# [Stated exercise]
Which lines of the listing contain the string "empty", with case counting? Show each of those lines in full.

# [Data for processing]
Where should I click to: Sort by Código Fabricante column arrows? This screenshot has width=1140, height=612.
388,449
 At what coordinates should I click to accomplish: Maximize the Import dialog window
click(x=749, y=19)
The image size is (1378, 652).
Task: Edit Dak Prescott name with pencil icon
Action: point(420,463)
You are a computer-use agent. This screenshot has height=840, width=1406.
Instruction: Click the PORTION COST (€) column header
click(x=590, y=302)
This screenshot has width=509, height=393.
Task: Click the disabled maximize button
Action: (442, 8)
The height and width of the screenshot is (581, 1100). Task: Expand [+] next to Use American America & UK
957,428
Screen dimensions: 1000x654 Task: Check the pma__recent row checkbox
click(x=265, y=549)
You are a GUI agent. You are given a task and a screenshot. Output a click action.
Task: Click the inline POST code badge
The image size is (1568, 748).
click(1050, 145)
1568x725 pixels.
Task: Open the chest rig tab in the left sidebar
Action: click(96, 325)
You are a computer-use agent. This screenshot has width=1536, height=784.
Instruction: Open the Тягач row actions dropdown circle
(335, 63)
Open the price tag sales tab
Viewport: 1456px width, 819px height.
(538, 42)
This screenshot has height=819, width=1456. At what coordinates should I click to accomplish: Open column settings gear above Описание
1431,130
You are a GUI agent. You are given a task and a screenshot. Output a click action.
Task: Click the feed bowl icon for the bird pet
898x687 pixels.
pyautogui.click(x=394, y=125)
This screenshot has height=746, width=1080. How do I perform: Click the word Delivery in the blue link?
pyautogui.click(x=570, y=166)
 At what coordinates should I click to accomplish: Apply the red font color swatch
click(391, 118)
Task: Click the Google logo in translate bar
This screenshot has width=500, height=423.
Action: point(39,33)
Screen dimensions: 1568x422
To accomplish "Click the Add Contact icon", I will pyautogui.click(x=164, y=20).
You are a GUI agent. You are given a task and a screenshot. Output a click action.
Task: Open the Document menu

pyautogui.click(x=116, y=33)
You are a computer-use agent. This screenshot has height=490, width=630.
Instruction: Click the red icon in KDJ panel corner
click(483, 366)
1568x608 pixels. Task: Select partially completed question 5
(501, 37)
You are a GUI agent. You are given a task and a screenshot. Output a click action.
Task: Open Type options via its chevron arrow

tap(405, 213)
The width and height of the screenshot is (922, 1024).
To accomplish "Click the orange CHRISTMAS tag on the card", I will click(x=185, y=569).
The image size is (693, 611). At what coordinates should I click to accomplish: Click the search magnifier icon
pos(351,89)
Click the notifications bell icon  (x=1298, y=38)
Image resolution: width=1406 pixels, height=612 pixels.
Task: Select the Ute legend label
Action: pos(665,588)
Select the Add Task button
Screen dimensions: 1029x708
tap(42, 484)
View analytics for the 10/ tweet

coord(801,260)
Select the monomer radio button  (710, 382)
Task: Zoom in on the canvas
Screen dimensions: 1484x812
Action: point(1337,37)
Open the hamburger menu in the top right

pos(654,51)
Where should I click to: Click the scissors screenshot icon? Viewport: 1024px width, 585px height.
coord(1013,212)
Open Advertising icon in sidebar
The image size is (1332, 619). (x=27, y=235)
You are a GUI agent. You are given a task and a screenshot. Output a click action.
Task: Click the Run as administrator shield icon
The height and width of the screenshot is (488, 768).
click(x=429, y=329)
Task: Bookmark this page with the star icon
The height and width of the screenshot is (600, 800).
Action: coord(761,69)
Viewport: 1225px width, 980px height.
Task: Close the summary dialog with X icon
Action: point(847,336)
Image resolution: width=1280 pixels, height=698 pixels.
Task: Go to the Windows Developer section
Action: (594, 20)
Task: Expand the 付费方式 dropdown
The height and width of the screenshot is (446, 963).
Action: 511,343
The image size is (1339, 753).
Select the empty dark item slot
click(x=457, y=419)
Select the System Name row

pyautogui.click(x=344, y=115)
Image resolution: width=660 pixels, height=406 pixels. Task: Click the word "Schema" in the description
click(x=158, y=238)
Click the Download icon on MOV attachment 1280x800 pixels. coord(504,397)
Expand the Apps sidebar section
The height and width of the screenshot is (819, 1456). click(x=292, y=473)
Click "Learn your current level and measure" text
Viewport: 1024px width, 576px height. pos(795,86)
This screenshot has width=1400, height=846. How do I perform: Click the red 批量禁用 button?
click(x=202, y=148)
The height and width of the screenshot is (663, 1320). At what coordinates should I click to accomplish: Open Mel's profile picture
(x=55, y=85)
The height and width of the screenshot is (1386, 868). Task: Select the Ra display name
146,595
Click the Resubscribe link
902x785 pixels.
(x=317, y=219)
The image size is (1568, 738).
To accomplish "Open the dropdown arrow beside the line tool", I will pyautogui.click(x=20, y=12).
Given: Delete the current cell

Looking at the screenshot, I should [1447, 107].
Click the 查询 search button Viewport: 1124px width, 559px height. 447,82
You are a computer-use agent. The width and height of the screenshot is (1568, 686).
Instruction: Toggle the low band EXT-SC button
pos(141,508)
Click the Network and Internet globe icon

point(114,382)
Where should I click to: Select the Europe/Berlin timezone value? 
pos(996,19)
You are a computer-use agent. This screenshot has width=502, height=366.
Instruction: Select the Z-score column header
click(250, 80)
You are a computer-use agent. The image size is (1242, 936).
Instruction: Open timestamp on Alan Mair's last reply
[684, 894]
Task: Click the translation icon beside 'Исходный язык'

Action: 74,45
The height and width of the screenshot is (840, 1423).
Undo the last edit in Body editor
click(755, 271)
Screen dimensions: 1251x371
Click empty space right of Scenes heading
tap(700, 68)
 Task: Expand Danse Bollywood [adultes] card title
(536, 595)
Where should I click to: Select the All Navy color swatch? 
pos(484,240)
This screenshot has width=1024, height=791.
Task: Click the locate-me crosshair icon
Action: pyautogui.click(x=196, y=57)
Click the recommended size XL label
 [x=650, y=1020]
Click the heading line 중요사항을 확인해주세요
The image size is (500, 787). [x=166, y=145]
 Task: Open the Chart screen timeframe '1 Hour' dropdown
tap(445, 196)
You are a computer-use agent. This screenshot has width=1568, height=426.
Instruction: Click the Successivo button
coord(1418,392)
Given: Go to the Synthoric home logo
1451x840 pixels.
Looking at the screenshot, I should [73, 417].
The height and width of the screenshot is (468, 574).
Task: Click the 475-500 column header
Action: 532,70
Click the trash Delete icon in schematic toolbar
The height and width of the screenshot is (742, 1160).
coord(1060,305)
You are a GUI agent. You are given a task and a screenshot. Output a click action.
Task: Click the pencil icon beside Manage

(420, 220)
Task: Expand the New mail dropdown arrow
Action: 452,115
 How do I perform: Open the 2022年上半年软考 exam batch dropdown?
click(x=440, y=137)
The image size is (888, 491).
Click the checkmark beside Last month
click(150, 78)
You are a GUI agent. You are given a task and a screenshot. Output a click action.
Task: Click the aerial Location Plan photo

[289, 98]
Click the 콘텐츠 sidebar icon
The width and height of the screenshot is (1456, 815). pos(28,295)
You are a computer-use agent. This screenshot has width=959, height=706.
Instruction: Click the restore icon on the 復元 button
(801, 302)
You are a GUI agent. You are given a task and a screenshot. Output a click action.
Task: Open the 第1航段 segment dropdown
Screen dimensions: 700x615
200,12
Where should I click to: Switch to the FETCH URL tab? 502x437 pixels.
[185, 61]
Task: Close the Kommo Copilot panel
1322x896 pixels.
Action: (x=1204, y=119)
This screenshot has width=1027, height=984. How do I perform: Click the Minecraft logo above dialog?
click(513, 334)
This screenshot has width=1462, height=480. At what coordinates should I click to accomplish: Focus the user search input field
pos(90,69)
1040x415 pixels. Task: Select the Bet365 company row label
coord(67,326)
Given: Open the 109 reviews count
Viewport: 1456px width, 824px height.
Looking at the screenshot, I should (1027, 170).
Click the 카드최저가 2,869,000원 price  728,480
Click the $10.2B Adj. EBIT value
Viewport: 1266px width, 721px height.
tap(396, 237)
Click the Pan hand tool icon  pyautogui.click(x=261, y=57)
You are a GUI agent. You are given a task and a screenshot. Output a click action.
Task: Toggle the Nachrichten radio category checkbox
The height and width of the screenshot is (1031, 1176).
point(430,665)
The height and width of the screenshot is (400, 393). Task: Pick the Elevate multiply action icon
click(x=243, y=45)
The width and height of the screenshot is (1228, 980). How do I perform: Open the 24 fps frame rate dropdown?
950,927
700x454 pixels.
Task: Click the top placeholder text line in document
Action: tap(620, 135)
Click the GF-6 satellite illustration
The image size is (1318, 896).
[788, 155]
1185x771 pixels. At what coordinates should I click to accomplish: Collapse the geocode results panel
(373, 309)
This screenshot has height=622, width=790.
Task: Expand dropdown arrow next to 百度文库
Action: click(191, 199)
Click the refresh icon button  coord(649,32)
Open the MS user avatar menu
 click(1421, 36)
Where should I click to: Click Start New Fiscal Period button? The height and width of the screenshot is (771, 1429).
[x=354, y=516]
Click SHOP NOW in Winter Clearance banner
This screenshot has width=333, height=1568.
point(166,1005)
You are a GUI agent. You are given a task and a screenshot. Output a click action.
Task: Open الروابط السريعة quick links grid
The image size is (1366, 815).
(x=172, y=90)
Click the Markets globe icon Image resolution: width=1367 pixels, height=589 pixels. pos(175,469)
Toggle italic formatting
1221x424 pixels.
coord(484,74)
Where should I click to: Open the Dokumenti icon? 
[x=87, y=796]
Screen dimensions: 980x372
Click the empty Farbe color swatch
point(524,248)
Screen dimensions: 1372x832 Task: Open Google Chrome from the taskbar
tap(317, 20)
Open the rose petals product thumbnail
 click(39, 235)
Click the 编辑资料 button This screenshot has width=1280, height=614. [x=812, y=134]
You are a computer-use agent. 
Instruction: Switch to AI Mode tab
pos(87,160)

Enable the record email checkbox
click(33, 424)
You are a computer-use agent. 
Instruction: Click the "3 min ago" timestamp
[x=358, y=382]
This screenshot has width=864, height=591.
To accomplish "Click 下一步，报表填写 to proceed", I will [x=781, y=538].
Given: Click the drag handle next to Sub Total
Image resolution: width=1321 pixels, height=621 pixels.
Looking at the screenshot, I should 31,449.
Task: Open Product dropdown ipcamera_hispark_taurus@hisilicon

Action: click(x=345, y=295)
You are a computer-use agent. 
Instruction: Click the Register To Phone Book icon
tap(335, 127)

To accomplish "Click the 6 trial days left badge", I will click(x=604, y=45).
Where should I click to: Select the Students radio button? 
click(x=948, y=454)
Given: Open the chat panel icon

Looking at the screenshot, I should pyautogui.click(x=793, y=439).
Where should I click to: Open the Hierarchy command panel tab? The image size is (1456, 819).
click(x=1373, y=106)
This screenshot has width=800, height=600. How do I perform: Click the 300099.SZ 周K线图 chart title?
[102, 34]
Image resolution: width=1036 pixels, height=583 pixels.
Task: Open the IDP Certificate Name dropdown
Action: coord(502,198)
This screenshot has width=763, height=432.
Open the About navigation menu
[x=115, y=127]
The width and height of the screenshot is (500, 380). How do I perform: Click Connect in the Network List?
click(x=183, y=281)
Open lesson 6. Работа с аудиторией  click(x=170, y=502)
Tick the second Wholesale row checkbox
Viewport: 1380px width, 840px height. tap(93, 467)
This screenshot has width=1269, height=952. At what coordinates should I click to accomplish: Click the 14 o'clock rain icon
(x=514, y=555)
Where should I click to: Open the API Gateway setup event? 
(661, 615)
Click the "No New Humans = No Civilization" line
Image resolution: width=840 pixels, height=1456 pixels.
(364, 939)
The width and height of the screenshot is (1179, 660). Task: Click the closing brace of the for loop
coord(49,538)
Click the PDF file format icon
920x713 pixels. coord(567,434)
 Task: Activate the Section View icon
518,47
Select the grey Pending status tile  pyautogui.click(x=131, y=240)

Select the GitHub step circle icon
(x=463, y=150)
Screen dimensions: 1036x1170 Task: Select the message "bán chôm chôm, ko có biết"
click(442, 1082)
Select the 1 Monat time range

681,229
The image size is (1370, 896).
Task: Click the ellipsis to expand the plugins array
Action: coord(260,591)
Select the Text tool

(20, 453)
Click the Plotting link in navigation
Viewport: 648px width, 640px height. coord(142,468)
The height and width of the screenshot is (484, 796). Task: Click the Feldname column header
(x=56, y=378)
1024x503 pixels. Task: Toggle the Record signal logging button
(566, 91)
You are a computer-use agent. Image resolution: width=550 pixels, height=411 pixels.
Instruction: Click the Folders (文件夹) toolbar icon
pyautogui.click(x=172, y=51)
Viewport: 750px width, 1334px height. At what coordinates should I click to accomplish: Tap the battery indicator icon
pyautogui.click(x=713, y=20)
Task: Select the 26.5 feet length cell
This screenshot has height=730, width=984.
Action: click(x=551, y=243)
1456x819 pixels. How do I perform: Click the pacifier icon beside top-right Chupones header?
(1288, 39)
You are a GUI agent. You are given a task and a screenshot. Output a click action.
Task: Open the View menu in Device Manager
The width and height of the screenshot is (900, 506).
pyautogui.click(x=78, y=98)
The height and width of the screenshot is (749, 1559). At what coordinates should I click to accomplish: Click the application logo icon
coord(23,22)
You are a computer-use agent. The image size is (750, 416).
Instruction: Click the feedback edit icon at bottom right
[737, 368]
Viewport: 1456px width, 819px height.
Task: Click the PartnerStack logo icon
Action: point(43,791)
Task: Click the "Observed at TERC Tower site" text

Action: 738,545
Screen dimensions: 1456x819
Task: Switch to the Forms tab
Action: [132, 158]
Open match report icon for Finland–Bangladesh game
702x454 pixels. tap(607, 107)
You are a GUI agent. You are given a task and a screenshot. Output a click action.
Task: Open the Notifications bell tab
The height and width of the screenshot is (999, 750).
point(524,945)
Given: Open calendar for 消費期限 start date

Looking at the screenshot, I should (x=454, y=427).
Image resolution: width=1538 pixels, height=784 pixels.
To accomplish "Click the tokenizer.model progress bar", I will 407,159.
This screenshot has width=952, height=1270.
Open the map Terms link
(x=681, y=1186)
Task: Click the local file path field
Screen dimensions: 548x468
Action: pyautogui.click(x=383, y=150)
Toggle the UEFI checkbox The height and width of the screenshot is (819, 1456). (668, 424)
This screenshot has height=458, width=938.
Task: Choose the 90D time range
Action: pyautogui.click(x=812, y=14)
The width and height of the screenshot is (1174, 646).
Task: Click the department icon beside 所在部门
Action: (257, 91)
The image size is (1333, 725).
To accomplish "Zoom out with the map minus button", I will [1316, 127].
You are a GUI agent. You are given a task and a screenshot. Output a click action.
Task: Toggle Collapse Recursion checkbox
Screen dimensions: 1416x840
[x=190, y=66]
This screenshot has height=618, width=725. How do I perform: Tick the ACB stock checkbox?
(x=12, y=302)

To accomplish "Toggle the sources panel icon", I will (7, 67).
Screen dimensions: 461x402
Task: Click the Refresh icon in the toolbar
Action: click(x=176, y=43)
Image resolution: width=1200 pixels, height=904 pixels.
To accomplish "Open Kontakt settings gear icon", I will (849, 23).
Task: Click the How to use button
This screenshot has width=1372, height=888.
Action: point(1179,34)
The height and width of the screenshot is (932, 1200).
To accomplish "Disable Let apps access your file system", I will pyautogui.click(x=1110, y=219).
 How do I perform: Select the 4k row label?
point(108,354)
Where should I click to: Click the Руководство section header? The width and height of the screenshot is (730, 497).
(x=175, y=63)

# [Solution to this problem]
Select the empty dark item slot
Click empty space right of Scenes heading
Click the empty Farbe color swatch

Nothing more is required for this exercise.